Pedagogische beleid herzien juni 2014
--
8
Ook kan de hal gebruikt worden om met een klein groepje een activiteit te doen, b.v. voorlezen, verven of hamertje tik. Eén pedagogisch medewerker gaat naar de gang met een klein groepje peuters en één pedagogisch medewerker blijft in de speelruimte bij de anderen. De buitenruimte: De buitenruimte bestaat uit een afgeschermd plein. De beschikbare ruimte wordt zoveel mogelijk benut en er worden uitnodigende speelsituaties gecreëerd. De buitenruimte nodigt uit tot activiteiten waar veel ruimte voor nodig is, zoals fietsen, rennen klimmen en glijden. Hiernaast biedt de zandbak ruimte om zowel individueel en als groep te spelen. Ook is er de mogelijkheid rustig te zitten op een bank. Bij de meeste peuterwerkplaatsen is een zandbak aanwezig en is er speciaal buitenspelmateriaal en rijdend materiaal. Buiten kunnen de peuters altijd vrij spelen, maar er worden ook wel gerichte activiteiten gedaan, afhankelijk van het seizoen en het weer. Buiten spelen is natuurlijk ook een vorm van vrij spel en de peuters kunnen kiezen uit activiteiten zoals fietsen, klimmen, ballen, in de zandbak spelen, met de watertafel spelen, op de wipkip wippen, kringspelletjes doen en stoepkrijten. De peuters worden betrokken bij het verzorgen van de binnen- en buitenruimte. Opruimen wordt altijd met elkaar gedaan. Er wordt een opruimliedje gespeeld en alle peuters helpen mee de ruimte op te ruimen. Ook zijn er kleine bezems om samen het plein te kunnen vegen in de herfst. En kleine gieters om samen in de zomer de planten water te kunnen geven. Zo zorgen we met elkaar voor onze binnen- en buitenruimte en stimuleren we de peuters hierin mee te delen.

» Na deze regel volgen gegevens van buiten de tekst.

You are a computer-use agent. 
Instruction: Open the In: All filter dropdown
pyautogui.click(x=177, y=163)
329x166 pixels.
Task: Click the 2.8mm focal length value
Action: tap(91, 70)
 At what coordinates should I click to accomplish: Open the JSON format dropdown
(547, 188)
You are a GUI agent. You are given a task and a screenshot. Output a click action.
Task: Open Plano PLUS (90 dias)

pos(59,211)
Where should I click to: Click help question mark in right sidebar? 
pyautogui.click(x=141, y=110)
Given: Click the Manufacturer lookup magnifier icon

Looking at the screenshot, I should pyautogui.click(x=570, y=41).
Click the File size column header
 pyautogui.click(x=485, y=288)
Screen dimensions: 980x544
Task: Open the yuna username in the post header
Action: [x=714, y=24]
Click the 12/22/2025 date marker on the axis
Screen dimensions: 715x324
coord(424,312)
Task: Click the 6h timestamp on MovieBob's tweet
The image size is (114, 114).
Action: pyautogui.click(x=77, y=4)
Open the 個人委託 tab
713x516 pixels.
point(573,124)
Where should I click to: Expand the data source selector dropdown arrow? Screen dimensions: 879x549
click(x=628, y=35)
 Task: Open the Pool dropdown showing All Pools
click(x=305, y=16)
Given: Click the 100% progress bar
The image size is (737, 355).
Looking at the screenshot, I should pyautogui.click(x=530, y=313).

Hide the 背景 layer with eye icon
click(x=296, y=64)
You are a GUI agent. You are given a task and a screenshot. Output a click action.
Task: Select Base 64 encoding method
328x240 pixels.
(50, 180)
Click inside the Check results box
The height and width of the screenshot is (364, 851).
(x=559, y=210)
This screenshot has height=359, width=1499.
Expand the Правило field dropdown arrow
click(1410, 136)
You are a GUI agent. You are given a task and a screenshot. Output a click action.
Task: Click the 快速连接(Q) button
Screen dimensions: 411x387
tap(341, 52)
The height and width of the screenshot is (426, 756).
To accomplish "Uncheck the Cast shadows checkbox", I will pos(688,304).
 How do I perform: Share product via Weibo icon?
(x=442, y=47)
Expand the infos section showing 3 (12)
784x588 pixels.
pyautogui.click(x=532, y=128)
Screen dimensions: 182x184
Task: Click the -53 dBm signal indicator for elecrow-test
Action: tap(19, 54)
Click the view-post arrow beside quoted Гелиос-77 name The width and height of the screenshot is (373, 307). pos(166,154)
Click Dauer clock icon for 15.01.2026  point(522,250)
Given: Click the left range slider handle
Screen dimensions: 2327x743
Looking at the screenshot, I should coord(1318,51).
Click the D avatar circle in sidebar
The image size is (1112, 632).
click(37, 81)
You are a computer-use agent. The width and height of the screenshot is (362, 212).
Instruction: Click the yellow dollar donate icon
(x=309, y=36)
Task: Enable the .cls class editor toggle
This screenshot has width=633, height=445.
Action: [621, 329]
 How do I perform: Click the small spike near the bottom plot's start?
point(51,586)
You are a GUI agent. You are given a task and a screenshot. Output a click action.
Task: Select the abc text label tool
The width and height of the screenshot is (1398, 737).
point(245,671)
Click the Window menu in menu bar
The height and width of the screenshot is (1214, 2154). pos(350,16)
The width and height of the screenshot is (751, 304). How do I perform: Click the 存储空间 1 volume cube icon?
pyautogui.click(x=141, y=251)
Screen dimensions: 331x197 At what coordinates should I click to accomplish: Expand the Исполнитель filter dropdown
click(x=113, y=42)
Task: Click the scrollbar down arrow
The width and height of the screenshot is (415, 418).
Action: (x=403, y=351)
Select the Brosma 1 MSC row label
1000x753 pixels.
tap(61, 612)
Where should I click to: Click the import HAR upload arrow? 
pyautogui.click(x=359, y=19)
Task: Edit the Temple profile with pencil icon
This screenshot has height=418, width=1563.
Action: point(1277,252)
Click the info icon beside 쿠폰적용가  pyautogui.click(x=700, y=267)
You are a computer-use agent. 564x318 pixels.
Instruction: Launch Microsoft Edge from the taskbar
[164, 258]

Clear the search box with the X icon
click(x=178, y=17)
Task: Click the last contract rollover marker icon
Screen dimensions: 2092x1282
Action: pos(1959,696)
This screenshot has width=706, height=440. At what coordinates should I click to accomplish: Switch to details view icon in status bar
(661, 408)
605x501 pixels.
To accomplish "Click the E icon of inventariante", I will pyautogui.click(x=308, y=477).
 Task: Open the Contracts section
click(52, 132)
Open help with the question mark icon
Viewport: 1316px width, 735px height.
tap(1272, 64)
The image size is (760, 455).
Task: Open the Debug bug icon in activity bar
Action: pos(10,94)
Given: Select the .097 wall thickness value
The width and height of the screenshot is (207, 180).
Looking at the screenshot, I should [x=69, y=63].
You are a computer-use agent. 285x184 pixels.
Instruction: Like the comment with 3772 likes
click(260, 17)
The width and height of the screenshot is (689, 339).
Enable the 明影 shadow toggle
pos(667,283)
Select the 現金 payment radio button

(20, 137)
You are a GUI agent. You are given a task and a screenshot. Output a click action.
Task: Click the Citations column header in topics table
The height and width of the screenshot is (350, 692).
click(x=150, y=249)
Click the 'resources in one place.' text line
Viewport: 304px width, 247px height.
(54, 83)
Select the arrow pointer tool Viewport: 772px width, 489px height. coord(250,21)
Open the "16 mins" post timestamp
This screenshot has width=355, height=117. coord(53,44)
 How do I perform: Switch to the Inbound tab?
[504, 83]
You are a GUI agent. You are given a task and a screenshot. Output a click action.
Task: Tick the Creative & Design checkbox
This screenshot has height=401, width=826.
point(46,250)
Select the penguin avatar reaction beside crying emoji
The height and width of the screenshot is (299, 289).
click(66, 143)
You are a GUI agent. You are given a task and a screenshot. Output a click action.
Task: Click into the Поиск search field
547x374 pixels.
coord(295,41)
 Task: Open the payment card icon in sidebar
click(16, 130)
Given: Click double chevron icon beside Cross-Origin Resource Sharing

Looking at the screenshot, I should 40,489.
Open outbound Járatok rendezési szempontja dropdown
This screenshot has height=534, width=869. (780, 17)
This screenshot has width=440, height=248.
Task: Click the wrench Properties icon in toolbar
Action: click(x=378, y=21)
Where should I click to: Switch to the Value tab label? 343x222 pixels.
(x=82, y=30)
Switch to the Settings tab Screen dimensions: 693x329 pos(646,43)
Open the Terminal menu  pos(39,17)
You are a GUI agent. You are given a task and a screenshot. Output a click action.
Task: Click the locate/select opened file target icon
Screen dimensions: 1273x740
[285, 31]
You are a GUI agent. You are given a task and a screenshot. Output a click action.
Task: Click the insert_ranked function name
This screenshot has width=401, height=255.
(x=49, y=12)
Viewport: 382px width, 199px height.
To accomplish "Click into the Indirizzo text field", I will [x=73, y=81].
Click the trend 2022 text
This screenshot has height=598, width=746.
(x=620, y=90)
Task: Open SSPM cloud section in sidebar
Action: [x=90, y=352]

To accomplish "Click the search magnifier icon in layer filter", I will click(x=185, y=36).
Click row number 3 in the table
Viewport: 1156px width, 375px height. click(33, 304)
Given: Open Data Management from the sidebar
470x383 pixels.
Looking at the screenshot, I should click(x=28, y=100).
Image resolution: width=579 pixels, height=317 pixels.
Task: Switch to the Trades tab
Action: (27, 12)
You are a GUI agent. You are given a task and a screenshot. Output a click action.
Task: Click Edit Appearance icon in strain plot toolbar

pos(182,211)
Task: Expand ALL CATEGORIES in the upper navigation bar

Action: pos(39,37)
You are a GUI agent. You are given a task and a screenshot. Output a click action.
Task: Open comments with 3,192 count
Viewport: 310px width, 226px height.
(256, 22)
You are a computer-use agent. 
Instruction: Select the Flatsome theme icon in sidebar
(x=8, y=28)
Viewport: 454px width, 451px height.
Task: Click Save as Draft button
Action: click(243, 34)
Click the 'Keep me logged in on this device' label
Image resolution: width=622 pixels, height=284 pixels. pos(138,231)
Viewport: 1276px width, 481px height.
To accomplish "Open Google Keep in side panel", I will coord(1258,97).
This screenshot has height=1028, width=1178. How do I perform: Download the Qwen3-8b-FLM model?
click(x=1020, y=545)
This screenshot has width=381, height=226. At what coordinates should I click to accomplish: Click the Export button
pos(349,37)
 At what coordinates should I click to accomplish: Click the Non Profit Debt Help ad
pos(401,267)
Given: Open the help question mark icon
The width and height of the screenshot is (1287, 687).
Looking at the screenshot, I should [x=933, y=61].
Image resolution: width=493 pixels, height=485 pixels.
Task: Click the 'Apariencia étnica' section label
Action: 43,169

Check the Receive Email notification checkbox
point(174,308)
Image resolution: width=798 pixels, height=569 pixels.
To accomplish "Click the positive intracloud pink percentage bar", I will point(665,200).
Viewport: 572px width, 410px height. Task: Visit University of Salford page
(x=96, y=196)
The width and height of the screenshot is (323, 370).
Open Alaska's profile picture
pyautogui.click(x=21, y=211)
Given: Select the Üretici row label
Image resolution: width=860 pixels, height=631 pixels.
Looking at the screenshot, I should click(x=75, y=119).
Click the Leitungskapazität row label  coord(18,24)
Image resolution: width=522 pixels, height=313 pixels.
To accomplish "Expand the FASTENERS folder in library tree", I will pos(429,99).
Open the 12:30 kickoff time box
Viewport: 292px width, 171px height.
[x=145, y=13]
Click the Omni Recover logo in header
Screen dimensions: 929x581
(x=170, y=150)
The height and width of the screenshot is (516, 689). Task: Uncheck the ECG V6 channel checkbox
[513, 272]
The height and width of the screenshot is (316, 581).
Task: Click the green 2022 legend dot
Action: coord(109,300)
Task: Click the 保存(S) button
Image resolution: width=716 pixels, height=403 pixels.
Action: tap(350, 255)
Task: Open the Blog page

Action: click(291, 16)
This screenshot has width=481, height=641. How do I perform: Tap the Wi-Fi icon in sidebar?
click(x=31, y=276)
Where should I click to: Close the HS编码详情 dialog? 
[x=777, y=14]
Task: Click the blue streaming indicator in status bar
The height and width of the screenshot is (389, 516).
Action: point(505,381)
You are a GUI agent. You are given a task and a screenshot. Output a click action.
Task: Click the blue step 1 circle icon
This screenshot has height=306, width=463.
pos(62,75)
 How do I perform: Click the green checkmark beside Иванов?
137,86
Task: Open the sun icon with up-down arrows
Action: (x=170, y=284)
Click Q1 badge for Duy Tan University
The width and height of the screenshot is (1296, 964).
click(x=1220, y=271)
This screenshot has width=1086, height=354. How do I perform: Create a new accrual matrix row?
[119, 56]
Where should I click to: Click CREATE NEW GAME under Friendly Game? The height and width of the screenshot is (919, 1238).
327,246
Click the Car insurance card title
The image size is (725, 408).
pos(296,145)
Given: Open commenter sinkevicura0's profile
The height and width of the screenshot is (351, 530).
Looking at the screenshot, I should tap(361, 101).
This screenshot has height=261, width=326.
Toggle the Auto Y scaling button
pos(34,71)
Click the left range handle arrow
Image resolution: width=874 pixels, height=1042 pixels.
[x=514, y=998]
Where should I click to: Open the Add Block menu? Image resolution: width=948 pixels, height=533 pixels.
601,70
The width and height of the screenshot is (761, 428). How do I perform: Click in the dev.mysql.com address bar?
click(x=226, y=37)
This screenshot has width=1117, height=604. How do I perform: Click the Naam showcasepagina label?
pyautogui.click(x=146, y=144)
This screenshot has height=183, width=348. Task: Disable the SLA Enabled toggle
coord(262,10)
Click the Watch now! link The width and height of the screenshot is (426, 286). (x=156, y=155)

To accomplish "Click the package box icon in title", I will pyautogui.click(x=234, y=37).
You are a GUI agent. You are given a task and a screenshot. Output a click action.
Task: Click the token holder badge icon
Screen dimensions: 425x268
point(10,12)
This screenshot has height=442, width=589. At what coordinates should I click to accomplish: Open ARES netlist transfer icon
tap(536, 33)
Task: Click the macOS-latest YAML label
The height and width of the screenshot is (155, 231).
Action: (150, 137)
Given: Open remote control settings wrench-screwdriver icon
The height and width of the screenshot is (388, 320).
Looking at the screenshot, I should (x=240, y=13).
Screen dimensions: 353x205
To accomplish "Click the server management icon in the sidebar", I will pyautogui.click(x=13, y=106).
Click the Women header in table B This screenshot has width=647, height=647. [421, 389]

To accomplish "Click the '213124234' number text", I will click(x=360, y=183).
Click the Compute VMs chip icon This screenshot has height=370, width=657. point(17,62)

4 DE STAMGROEP 4.1 GROEPSGROOTTE EN INZET BEROEPSKRACHTEN De peuteropvang vindt plaats in vaste groepen in een vaste ruimte: “de stamgroep”. De stamgroep bestaat uit maximaal 16 kinderen. Er is een vast team van pedagogisch medewerkers op vaste dagen op de groep aanwezig. Het aantal pedagogisch medewerkers op de groep is afhankelijk van het aantal kinderen en hun leeftijd en wordt bepaald op basis van de kwaliteitsregels van de Wet Kinderopvang: 1 beroepskracht per 8 kinderen in de leeftijd van 2-4 jaar. 4.2 VIER OGEN OP DE GROEP Om de veiligheid van de kinderen te waarborgen zijn er wettelijke afspraken gemaakt over het toezicht op de kinderen, de inzet van de medewerkers en de inrichting van het gebouw. Dit wordt het vierogenprincipe genoemd: ‘de opvang wordt op zodanige wijze georganiseerd, dat de beroepskracht of de beroepskracht in opleiding de werkzaamheden uitsluitend kan verrichten terwijl hij gezien of gehoord kan worden door een andere volwassene’. Het vierogenprincipe beschermt kinderen tegen ontoelaatbaar gedrag en het maakt tegelijkertijd medewerkers minder kwetsbaar bij beschuldigingen van ontoelaatbaar gedrag. De wet schrijft niet voor dat de andere volwassene een beroepskracht is en ook niet dat deze de kinderen mee-begeleidt. Inzet medewerkers Als er in verband met het aantal kinderen slechts één pedagogisch werker wordt ingezet (bijvoorbeeld bij een halve groep) is er altijd een tweede volwassene in het gebouw aanwezig, die de mogelijkheid heeft de kinderen te zien of te horen. Al onze medewerkers zijn in het bezit van een geldige VOG (Verklaring Omtrent Gedrag). Deze worden voortdurend geüpdatet.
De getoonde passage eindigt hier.